NASA TESS alla ricerca di nuovi esopianeti1 min di lettura

Il 16 aprile 2018 verrà messo in orbita il telescopio spaziale NASA TESS (acronimo che sta per Transiting Exoplanet Survey Satellite).

NASA TESS è un telescopio che studierà più di 200 mila stelle nei dintorni del Sole, per cercare di scoprire se ci sono esopianeti. Per farlo utilizzerà il metodo dei transiti, lo stesso usato dal telescopio NASA Kepler. La differenza, però, è che le stelle studiate da TESS saranno dalle 30 alle 100 volte più luminose di quelle studiate da Kepler. Ciò vuol dire che sarà più facile fare studi successivi con i telescopi da Terra.
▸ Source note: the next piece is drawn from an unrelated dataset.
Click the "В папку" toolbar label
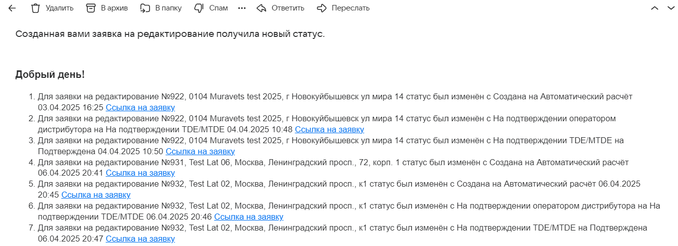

Perché è importante tutto ciò? Perché con le osservazioni da Terra, mirate, potremo capire come sono fatte le atmosfere degli esopianeti scoperti da TESS. E più sono luminose le stelle attorno a cui orbitano gli esopianeti, più è facile raccogliere buone informazioni con i nostri telescopi sparsi per il globo. In realtà, più in là (ormai si parla del 2020) ci sarà una combo spaziale di telescopi: infatti il NASA James Webb Telescope ha le caratteristiche giuste per studiare direttamente le atmosfere dei futuri esopianeti scoperti da TESS.

Non solo: il fatto che le stelle studiate da TESS siano più luminose si traduce anche in una maggiore probabilità di beccare esopianeti più piccoli di quelli scoperti da Kepler, quindi magari esopianeti con dimensioni più simili a quelle della Terra.

Questo grafico è del 2014, ma non importa: si vede chiaramente come ci aspettiamo che TESS sia in grado di trovare molti più pianeti simili alla Terra rispetto a quanto fatto da Kepler. Evvai.

Chi volesse approfondire, può leggere ciò che ho scritto su Motherboard Italia qualche mese fa: parlo non solo di TESS ma anche di come i prossimi mesi potrebbero essere ancor più importanti del solito per quanto riguarda la ricerca di nuovi esopianeti (soprattutto di quelli simili alla Terra).

Tutte le informazioni su questa missione le trovate sul sito ufficiale della NASA sulla missione TESS (che presumo si arricchirà man mano che la missione andrà avanti, o almeno spero).

I primi dati di TESS dovrebbero arrivare già nella seconda metà del 2018. Insomma, state certi che torneremo presto a parlare di questa missione su Quantizzando.